Gaza's poverty, sky-high unemployment, isolation and population density have made social distancing and other preventive measures nearly impossible, said Procter, who, along with a group of international researchers, co-wrote a report about Gaza's Covid-19 response, published last week by the U.K.'s University of Bath.

Much of that can be laid at the feet of the nearly 14-year Israeli and Egyptian blockade of the coastal enclave that blocks imports of items that have not been approved by the Israeli government, Procter said. That has contributed to longstanding shortages of fuel and building materials, she said — imports on which Siam's construction work relies.

Image: Vaccination in Bethlehem
A Palestinian health care worker gets vaccinated against Covid-19 in the West Bank city of Bethlehem last week. Hazem Bader / AFP via Getty Images

The report said the blockade was "the dominant factor in the worsening humanitarian situation," adding that it had led to "the ill-preparedness of the local health care system, economy and communities to cope."

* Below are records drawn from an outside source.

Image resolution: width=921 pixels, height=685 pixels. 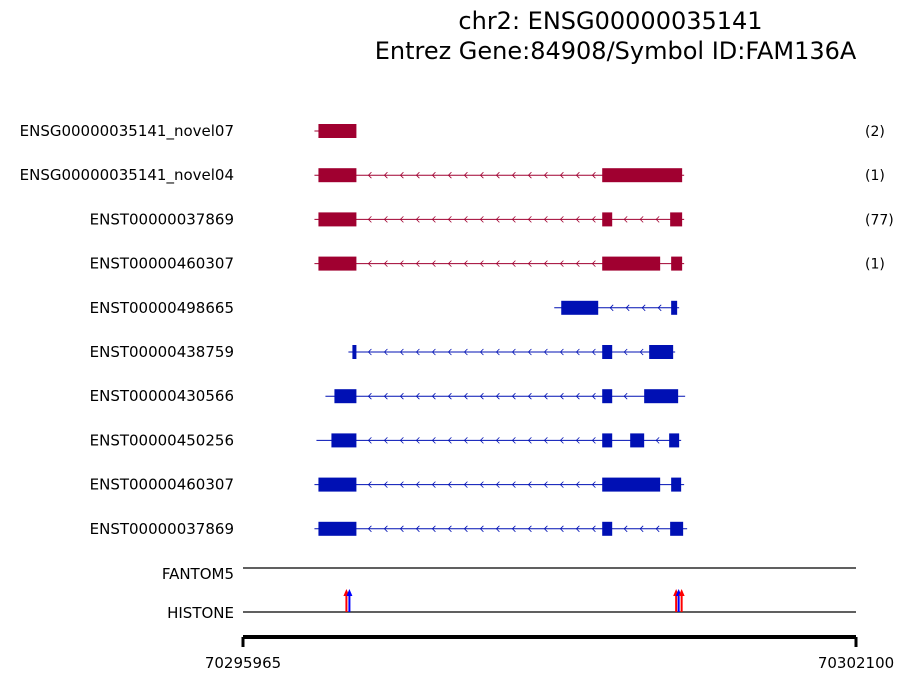 I want to click on transcript-row: ENST00000438759, so click(x=383, y=352).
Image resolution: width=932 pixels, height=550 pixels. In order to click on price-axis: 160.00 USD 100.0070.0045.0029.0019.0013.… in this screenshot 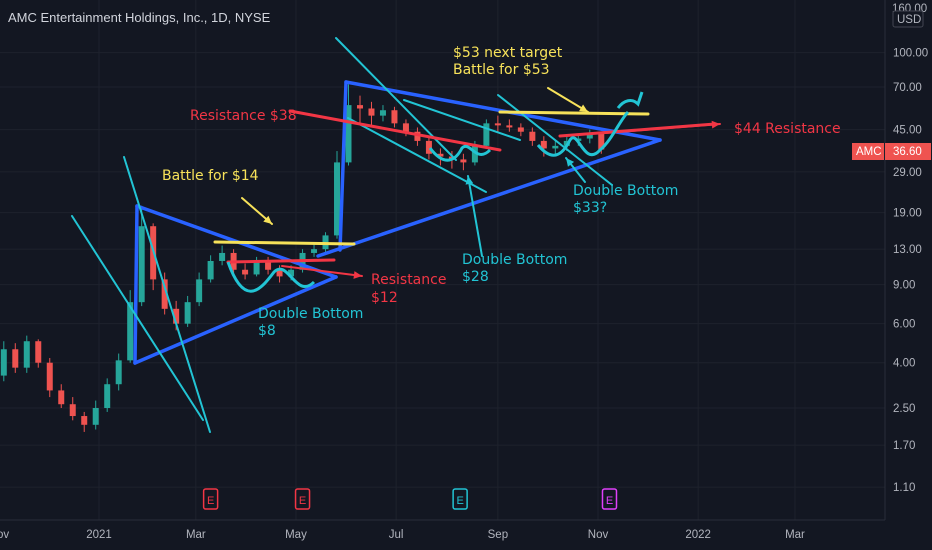, I will do `click(908, 275)`.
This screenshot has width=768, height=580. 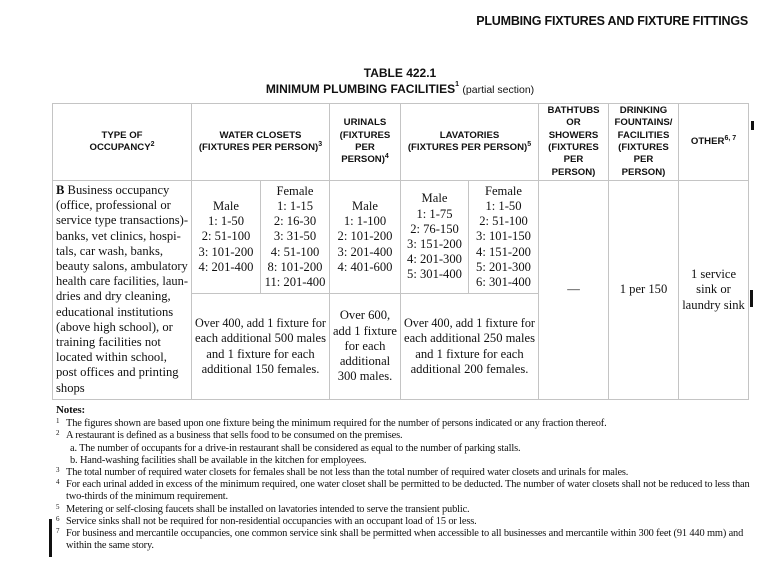 I want to click on bathtubs-cell: —, so click(x=574, y=290).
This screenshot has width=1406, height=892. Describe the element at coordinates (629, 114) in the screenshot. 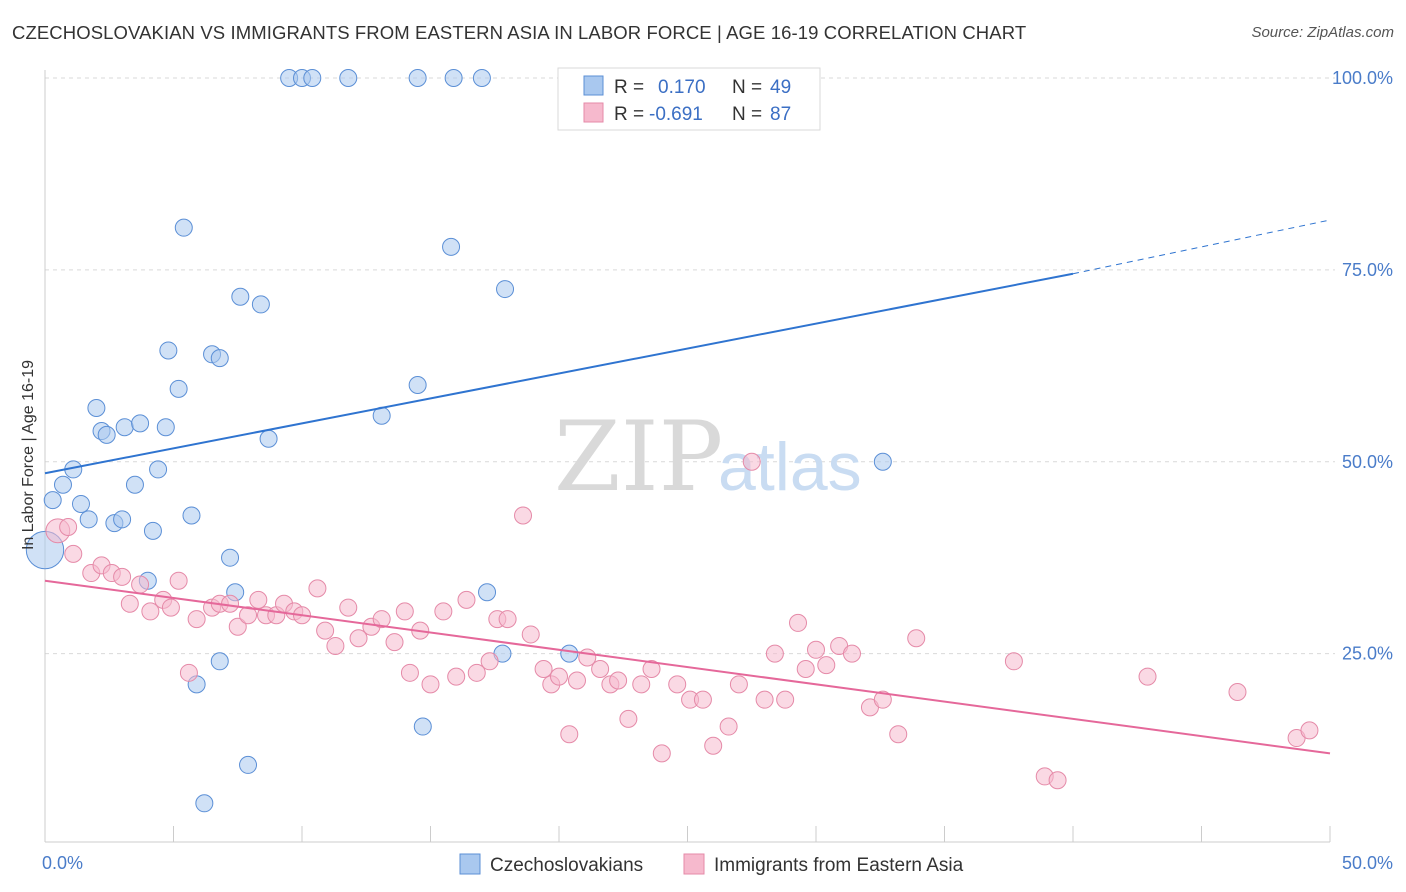

I see `stats-r-label-2: R =` at that location.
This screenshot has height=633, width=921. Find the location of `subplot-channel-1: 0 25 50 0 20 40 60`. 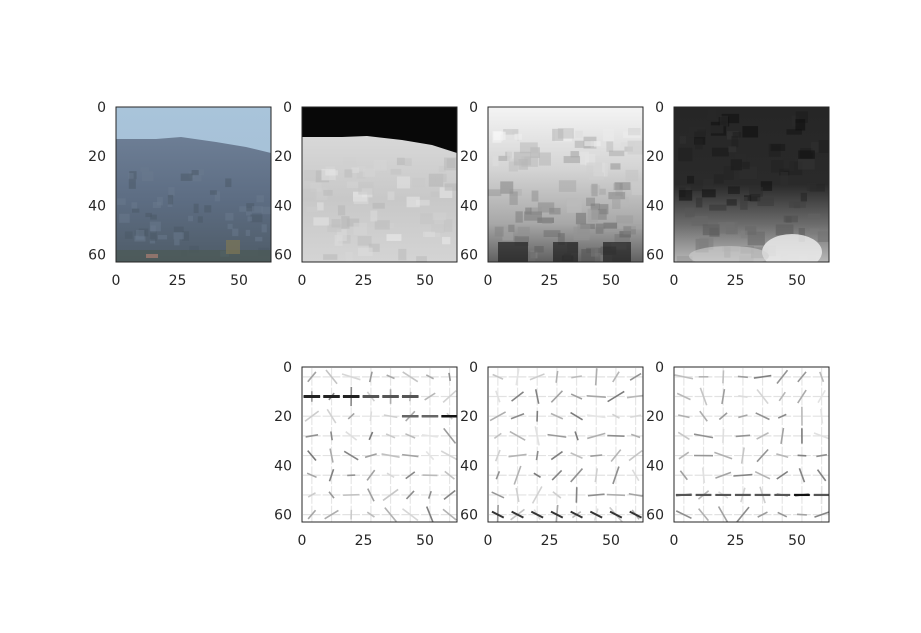

subplot-channel-1: 0 25 50 0 20 40 60 is located at coordinates (366, 194).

The blockade has also drastically limited exports from Gaza, amplifying economic misery. About half of the enclave's workers are unemployed, Procter said. Most of those who do work, like Siam, rely on day-labor work that is impossible to do from a "social distance" and that is low-paid and unreliable.

"Sometimes I'm able to pay rent, and sometimes I don't give the landlord anything," Siam said. "I'm pressured to go to work so I can pay the landlord, feed my kids and so we can all survive."

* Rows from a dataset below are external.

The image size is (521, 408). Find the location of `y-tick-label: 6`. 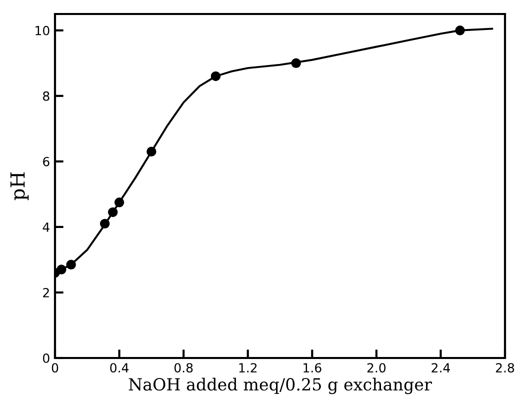

y-tick-label: 6 is located at coordinates (46, 161).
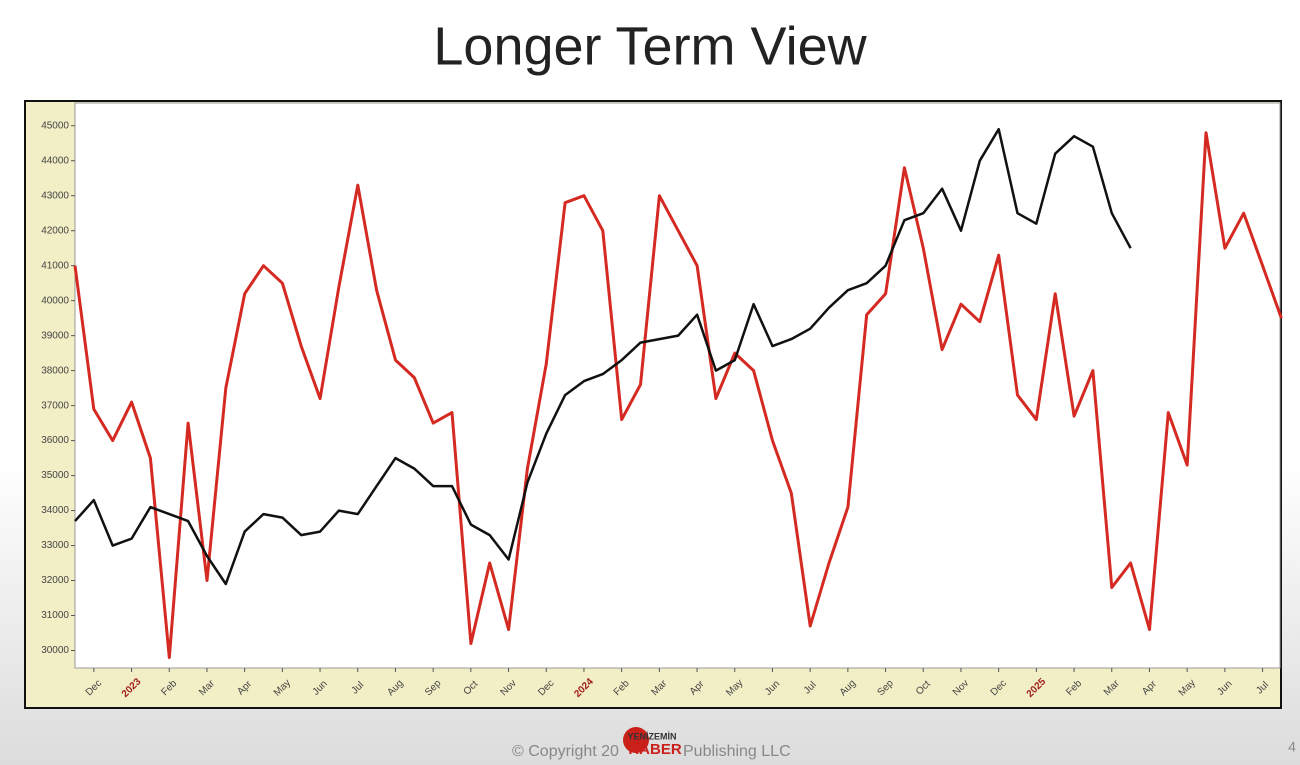 The height and width of the screenshot is (765, 1300). Describe the element at coordinates (55, 196) in the screenshot. I see `y-tick-label: 43000` at that location.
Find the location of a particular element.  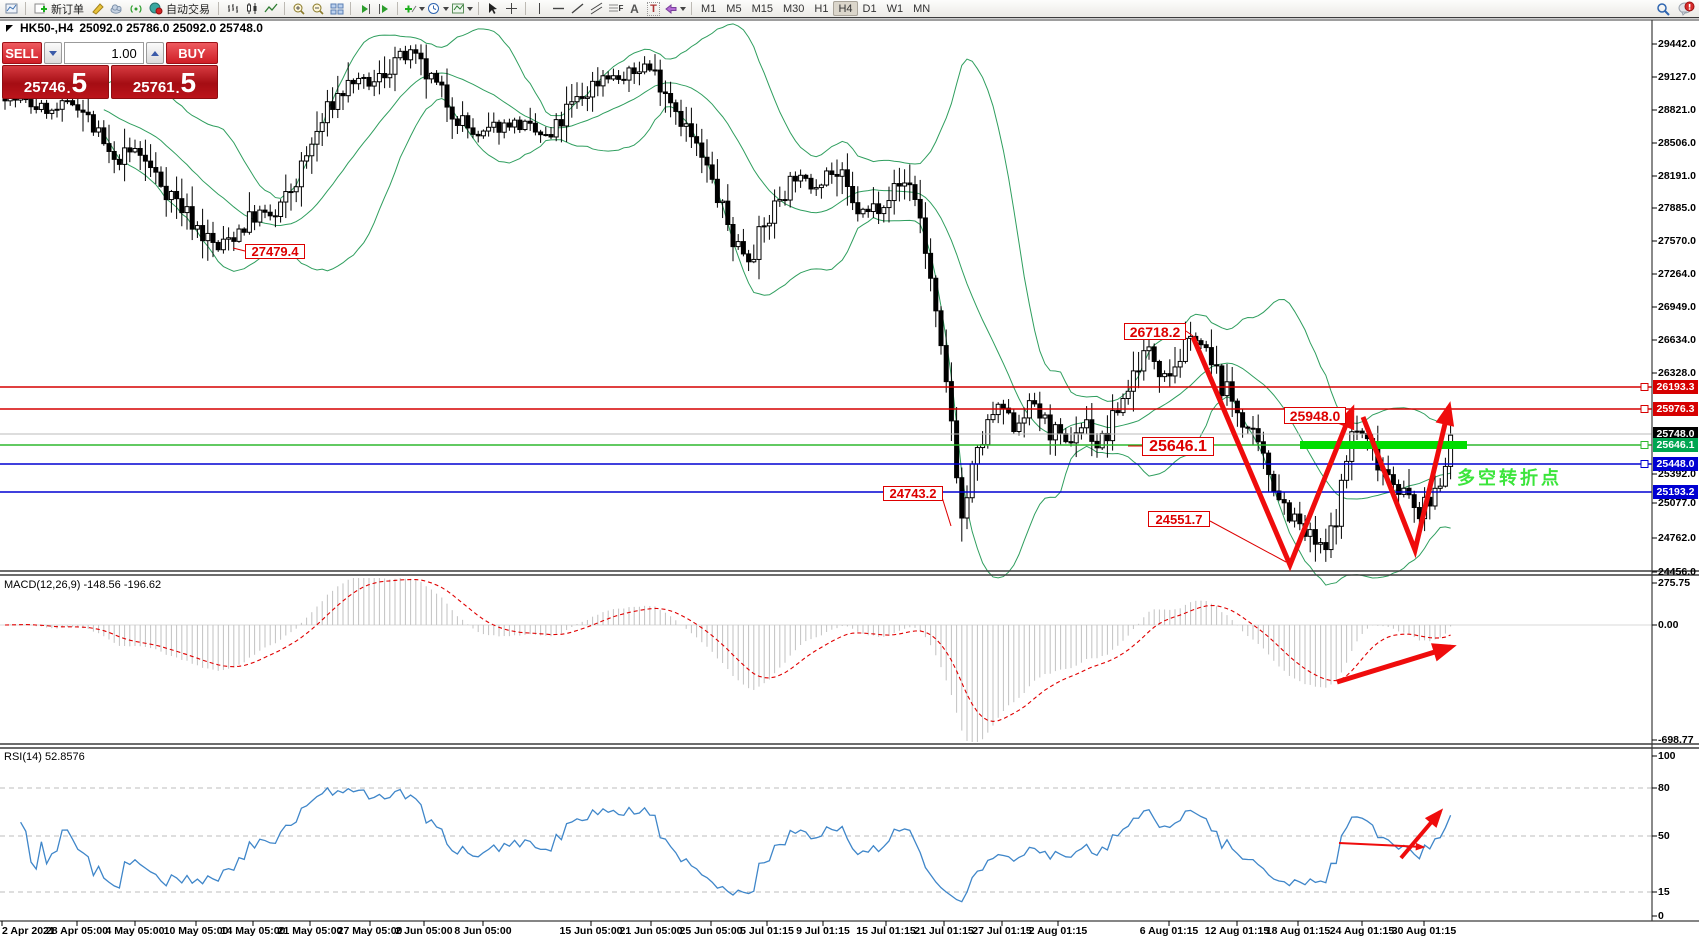

cloud-icon is located at coordinates (116, 8).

Gazans like Siam are a headache for health care workers like Wishah. Although she encourages people to abide by lockdown orders, she also understands that the economy and the lack of a solid social safety net mean Gazans must gamble their lives for their livelihoods.

"I don't know what to do for such people," Wishah said. "They are putting themselves in risk just to provide their families what they need."